• **WHAT TO DO**
Return all the entries exactly. No pictures.

• **MATERIAL FOR THE TASK**
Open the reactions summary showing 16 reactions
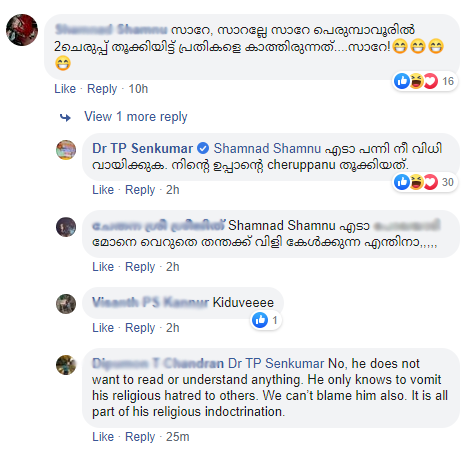 (x=425, y=81)
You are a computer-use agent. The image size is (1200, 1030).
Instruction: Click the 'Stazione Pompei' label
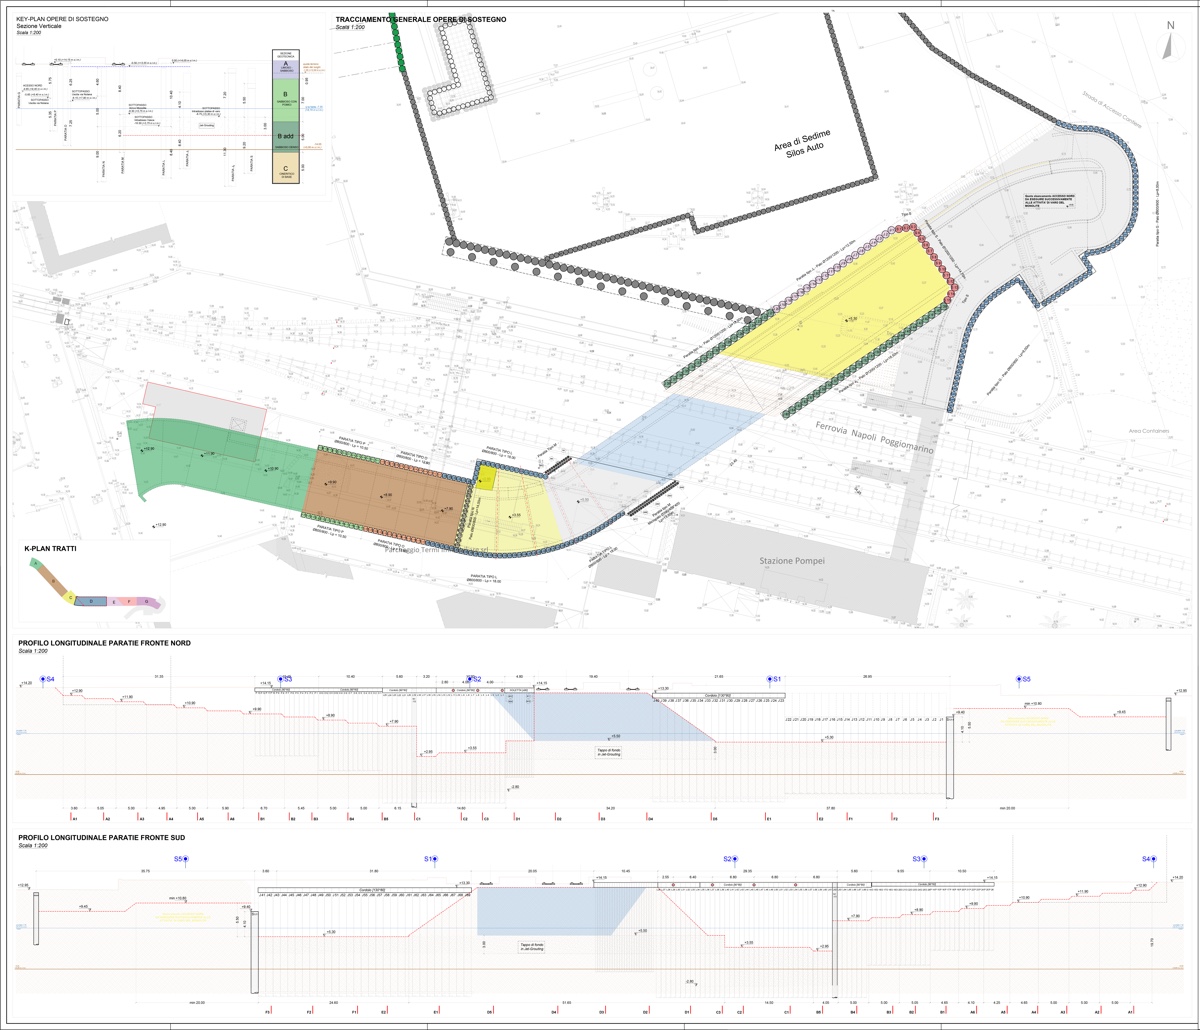click(x=795, y=561)
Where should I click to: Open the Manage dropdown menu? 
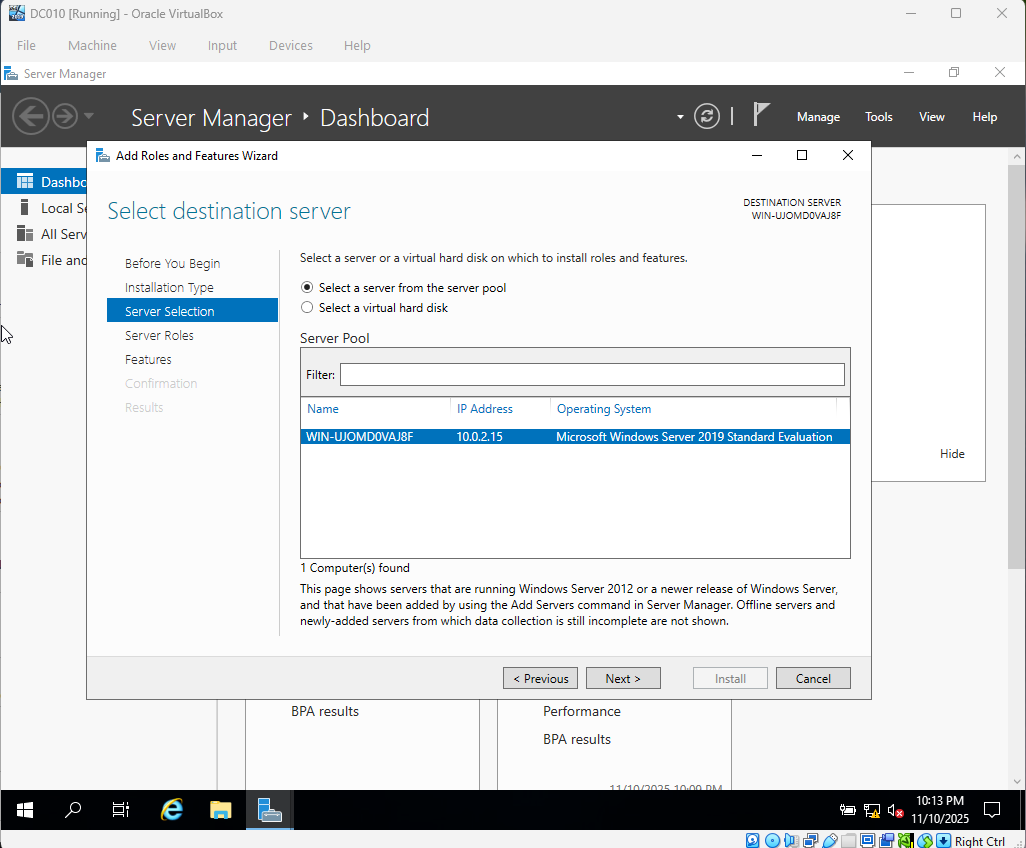click(818, 116)
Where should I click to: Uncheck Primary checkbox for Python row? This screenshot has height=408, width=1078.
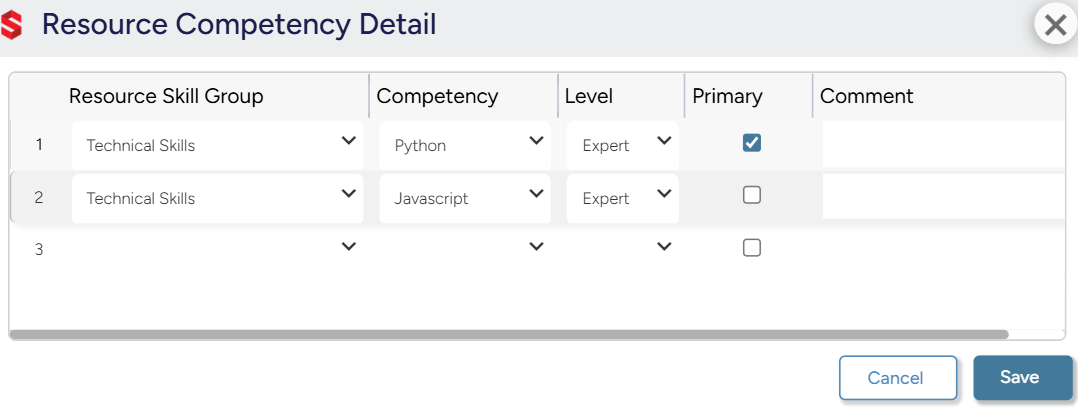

• **SOLUTION FOR THIS EXERCISE**
Open the reactions summary showing 16 reactions
 (x=425, y=81)
You are a computer-use agent. The image size is (1200, 1030).
Instruction: Click the 'Stazione Pompei' label
click(x=795, y=561)
Where should I click to: Open the Manage dropdown menu? 
click(818, 116)
Where should I click to: Uncheck Primary checkbox for Python row? This screenshot has height=408, width=1078.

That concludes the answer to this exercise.